You ever have the urge to grab someone’s face and jam your thumbs into their eye sockets? Just sink them in until the ocular fluid is pouring all over your hand like so much vaginal discharge? Have you ever looked at a field of flowers and just ran through them, shattering their beautiful petals under your feet just because you can? Have you ever looked in on a group of people enjoying life, maybe playing cards in their house or some shit, and just wish you could let a feral wolf loose in there and just gaze in the open window marveling at the chaos you caused? THAT is the Joker. He is the voice in the back of ALL OUR HEADS that makes us want to do the darkest things, just so we can dance and revel in the madness we caused. While some look at his most sick acts and are repulsed, I am not one of those people. I think, for all the good in the world, there NEEDS to be bad. It balances this shit all out. And with the new Jared Leto Joker coming soon, we thought it would be a good time to unleash a piece about all the awful (and creative, and sick) things The Joker has ever done. Here are 6 of the sickest.
And to those who take offense that I used the word beautiful to explain some of these. He is a bad guy, tards. He is supposed to piss you off. And he does so beautifully, like me. Deal with it. Also, SPOILER ALERT….
Skins A Man At A Strip Club and Makes Him Dance
Based off Ledger’s Joker, ‘the Joker’ graphic novel is the sickest version of the character ever committed to print. He raped a woman to make a point to a man (shudders), and kills an elderly couple (for fun). The whole book is an exercise on how wonderfully depraved the character can be, with the highlight being when he skinned a dude who was harassing and disrespecting Harley Quinn.
It was pretty awesome, to be honest. You have to admire that kind of tenacity and fire. Wait, you think the rape should go before this? Yes, it probably should. Good thing the above pic shows both.
Killed A TV Audience During A Late Show Taping
This was obviously in Frank Miller’s The Dark Knight comic run, and again, fucking awesome. The Joker has convinced the world he has changed his ways, and is basically invited on the David Letterman show, where he proceeds to kill the entire audience.
DC was badass enough to make this into an animated movie and include the scene (suck on that, Marvel). Feel free to watch it above.
Beats Robin to Death
Let’s make something very fucking clear here. The Joker only beat Robin to death because DC held a phone in poll as to whether or not the fans wanted the Joker to kill Robin. The sad part is, the YES’ only beat out the NO’s by a few thousand calls.
The end result was The Joker beating Robin to death with a crowbar and then blowing him up. Also, let it be known, another moment DC was dope enough to capture for one of their animated movies (again, as seen above). And you all know who that Robin turned into, yes?
Hood. I mean good. Good.
Paralyzed Barbara Gordon and Finally Causes Batman To Kill Him
Oh man, The Killing Joke. What happens when Alan Moore gets his hands on The Joker and Batman. A thing of beauty, that’s what. Though most Batman fans know this all too well, here is the long story short. Joker wanted to drive Jim Gordon insane, so he went to his daughter’s house and shot her in the spin, crippling her. There are then some shots later in the comic when he is torturing a Jim Gordon where you see shots of Barbara naked, laying on the ground. Yes, that implies the Joker also raped her. Bad guys are bad. That is how this shit works.
And so it is known, I am from the school of believers where Batman kills The Joker at the end of this story. Why? Because that is what happened. He fucking did. Why do you think the hands reach out around the neck in the above pic and then the laughing stops? Also, why the shit you think the story is named that?

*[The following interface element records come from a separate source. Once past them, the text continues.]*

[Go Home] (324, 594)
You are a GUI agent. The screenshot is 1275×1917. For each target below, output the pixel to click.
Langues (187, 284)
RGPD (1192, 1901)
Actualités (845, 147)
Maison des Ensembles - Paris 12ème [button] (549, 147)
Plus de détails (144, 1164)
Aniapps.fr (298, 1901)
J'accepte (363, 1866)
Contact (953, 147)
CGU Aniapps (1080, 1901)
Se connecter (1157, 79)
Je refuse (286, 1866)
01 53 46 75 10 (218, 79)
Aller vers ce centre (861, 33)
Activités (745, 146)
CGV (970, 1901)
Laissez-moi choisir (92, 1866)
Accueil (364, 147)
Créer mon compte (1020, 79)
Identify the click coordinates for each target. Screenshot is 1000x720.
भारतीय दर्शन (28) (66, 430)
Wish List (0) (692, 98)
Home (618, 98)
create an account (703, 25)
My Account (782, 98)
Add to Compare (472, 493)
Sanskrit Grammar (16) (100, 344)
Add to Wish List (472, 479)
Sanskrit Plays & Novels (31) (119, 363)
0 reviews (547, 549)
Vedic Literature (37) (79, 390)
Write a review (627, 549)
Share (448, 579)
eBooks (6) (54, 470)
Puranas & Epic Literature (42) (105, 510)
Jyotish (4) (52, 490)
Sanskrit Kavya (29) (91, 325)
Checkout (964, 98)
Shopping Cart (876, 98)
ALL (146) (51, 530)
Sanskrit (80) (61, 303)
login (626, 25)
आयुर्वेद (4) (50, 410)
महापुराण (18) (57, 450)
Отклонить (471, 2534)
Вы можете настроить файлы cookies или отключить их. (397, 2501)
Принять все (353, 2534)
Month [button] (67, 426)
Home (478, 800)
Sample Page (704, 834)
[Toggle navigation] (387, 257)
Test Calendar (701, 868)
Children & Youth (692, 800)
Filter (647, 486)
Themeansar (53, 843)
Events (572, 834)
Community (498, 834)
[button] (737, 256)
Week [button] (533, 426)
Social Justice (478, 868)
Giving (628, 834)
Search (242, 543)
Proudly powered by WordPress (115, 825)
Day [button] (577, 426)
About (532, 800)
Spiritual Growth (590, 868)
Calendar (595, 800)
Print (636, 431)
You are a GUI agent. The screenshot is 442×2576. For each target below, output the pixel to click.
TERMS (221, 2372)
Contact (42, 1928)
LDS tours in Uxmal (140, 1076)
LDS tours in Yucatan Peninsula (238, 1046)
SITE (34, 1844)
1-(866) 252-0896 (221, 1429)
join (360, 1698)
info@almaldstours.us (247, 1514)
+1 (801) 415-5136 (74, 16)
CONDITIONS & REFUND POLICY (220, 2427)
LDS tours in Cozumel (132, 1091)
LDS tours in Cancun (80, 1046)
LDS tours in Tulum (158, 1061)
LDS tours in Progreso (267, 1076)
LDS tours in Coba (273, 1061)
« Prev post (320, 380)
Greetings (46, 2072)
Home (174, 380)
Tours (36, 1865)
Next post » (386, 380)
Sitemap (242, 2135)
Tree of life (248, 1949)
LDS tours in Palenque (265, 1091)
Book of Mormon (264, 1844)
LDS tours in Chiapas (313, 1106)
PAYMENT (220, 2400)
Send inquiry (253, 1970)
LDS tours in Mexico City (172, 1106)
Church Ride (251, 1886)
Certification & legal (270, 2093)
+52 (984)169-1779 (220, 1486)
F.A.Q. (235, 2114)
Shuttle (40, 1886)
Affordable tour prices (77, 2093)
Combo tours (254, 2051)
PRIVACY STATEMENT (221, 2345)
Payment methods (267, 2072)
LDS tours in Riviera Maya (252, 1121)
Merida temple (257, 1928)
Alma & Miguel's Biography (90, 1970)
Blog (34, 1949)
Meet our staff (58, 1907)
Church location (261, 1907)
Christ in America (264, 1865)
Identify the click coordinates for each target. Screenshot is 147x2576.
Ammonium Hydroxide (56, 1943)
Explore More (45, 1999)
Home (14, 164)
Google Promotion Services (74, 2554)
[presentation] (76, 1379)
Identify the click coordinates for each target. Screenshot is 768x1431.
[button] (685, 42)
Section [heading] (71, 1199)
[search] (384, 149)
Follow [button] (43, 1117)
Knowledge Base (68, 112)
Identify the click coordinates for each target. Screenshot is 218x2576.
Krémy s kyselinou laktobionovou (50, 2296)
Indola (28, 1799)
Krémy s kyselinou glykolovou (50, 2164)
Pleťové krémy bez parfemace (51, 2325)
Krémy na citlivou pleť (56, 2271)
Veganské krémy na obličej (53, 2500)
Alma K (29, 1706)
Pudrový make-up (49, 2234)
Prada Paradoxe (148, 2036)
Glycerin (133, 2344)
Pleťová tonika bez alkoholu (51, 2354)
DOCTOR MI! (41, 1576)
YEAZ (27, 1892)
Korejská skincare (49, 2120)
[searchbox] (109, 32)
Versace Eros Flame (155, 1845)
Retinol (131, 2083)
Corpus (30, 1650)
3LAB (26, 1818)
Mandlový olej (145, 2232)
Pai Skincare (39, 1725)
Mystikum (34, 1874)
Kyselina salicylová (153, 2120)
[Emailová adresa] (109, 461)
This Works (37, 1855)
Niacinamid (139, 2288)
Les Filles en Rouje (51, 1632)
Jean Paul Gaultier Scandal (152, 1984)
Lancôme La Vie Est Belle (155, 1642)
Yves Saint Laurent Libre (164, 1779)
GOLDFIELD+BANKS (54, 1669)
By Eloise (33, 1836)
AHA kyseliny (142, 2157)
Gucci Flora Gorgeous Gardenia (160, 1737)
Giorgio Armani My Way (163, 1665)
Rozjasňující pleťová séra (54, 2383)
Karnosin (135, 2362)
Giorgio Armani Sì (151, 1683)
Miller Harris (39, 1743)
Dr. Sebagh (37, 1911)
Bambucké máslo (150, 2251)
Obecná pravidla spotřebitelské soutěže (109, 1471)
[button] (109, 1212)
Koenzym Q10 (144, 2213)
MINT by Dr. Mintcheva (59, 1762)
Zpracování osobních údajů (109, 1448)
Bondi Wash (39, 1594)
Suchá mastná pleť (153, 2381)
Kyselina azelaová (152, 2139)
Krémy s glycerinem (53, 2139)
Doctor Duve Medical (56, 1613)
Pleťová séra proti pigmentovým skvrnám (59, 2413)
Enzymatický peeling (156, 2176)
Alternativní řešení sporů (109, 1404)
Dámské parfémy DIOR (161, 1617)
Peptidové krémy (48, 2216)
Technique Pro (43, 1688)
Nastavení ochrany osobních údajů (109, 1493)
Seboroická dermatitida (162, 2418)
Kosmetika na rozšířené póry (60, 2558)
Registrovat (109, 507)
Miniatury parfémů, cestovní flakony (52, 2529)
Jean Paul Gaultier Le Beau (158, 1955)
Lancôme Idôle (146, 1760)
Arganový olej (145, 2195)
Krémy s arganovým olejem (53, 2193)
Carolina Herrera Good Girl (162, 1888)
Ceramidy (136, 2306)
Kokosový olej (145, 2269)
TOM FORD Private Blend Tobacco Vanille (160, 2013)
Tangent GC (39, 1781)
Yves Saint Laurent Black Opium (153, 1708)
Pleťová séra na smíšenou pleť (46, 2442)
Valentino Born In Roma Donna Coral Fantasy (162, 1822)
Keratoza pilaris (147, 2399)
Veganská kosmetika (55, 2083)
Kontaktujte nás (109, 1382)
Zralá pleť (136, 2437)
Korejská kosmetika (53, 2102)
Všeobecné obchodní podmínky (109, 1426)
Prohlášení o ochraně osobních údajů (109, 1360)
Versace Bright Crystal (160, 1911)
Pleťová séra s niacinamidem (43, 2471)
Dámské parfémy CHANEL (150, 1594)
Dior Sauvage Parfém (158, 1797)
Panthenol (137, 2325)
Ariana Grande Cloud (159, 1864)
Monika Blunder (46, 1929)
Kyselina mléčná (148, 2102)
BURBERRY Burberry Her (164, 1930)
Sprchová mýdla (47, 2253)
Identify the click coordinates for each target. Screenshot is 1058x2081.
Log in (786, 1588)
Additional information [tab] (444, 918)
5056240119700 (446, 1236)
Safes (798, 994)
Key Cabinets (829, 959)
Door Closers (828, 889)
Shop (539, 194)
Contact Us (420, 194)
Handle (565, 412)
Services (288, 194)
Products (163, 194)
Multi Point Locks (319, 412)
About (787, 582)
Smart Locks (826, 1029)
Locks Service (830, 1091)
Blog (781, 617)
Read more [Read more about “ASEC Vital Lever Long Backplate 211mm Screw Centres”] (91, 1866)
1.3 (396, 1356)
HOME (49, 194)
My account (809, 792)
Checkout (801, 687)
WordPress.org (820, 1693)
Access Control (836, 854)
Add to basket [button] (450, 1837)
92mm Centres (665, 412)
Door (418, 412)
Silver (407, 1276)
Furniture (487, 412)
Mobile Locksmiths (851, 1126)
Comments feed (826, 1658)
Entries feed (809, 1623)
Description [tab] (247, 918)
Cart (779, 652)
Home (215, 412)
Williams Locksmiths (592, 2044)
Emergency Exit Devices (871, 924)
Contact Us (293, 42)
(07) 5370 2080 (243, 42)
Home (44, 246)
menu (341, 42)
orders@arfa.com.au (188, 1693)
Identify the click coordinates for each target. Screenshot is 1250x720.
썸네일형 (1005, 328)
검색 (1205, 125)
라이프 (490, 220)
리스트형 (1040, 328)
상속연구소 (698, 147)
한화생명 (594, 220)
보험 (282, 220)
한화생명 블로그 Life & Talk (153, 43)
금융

Which leads to one final story where The Joker got the ultimate revenge on Brucey boy….
Joker Kills Himself
Yes, this is more Dark Knight lore, and was the greatest, sickest Joker moment ever (as long as you disregard the physics and science behind it). Batman finally has Joker pinned, and it seems like he is all set with Joker’s shit. Joker knows how this will all look to the authorities so he (somehow) snaps his own neck, while laughing maniacally and looking Batman in the eyes (before spinning his own head the opposite way using no hands. Huh?).
He knew in doing this, the cops would then think Batman finally snapped, and he would be fucked as a result. Brilliant final play, Joker. That is what we call, for the win.
Looks like the joke was on Batman the whole time.